Khazanah Nasional’s, which announced its 2018 financial performance and a refreshed mandate, portfolio value as measured by its Net Worth Adjusted (“NWA”) declined to RM91 billion on 31 December 2018, a 21.6% drop from RM116 billion on 31 December 2017.
Realisable Asset Value (“RAV”) also declined to RM136 billion from RM157 billion during the same period. The long-term portfolio performance remained on an upward trajectory, with NWA achieving an 11.0% return per annum over the last 10 years.
Khazanah’s portfolio was affected by global economic uncertainty in 2018, which saw markets underperform due to geopolitical tensions and a pessimistic growth outlook for emerging markets. In addition, the portfolio was further impacted by domestic developments, including a subdued earnings outlook, market volatility, and regulatory changes during the period under review.
Khazanah Managing Director Datuk Shahril Ridza Ridzuan said: “Our performance in 2018 was impacted by several key global and domestic developments in both the economic and social spheres. At the same time, the Government initiated a reset of Khazanah, which involved significant changes including a refreshed mandate. The organisational restructuring we are currently undertaking will enable us to execute and deliver on our role of growing Malaysia’s long-term wealth, beginning from this year.”
Khazanah recorded a Loss Before Tax of RM6.271 billion in 2018, compared to a Profit Before Tax of RM2.896 billion a year earlier. Profitability was affected due to fewer divestments, reduced dividend income and higher impairments, during a period of transition for Khazanah in an unfavorable market. Khazanah declared a dividend of RM1.5 billion for 2018.
Last year, the Malaysian Government initiated a restructuring and reorganisation of Khazanah involving leadership changes in the Board of Directors and management, as well as a refreshed mandate and objectives. As part of this, Khazanah undertook a review and revaluation of its investments, which is reflected in its 2018 results.
Khazanah’s achievements in 2018 include the acquisition of Prince Court Medical Centre and investments in Ping An Good Doctor and Ant Financial in China. In addition, the Marina One and DUO developments in Singapore were completed and launched. 2018 also saw the successful IPOs of Phunware and Farfetch in the United States, and divestment of a stake in IHH Healthcare, expected to be completed in Q1 2019.
Khazanah’s primary role under the refreshed mandate, as approved by the Board of Directors, is to grow Malaysia’s long-term wealth. To achieve this, Khazanah will pursue two investment objectives – commercial and strategic.

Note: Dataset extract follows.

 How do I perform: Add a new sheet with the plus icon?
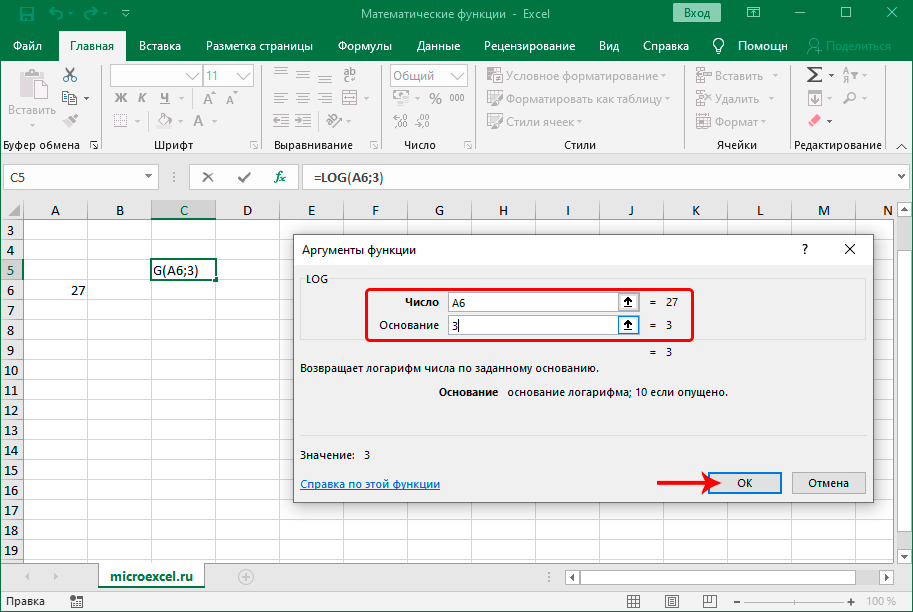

The commercial objective focuses on growing financial assets and diversifying revenue sources for the nation, while the strategic objective is to hold assets that bring long-term economic benefits.
Overall, Khazanah will be guided by its investment philosophy of earning appropriate risk-adjusted financial returns, generating sustainable returns, and integrating ethical and responsible considerations into investment activities.
Khazanah will pursue these objectives via a dual-fund investment structure:
-An intergenerational wealth fund with a targeted return equivalent to the Malaysian Consumer Price Index (“CPI”) plus 3% on a five-year rolling basis. This fund includes public assets such as CIMB Group, Axiata Group, IHH Healthcare and Alibaba.com; and private assets such as The Holstein Milk Company, Sun Life Malaysia, WeLab and Palantir.
-A developmental fund with a targeted return equivalent to the 10-year Malaysian Government Securities (“MGS”) yield on a five-year rolling basis, as well as measurable economic benefits. This fund includes strategic assets such as Telekom Malaysia, Tenaga Nasional, Malaysia Airlines, Malaysia Airports and PLUS Malaysia; and developmental assets such as Silterra, Iskandar Investment Berhad, Themed Attractions Resort & Hotels, Pinewood Iskandar Malaysia Studios and Medini Iskandar Malaysia.
Khazanah will focus on executing its portfolio rebalancing strategy and strengthening its financial position. Khazanah will also be developing policies, guidelines and processes for the dual-fund structure, as well as restructuring and enhancing internal capabilities to deliver on its refreshed mandate.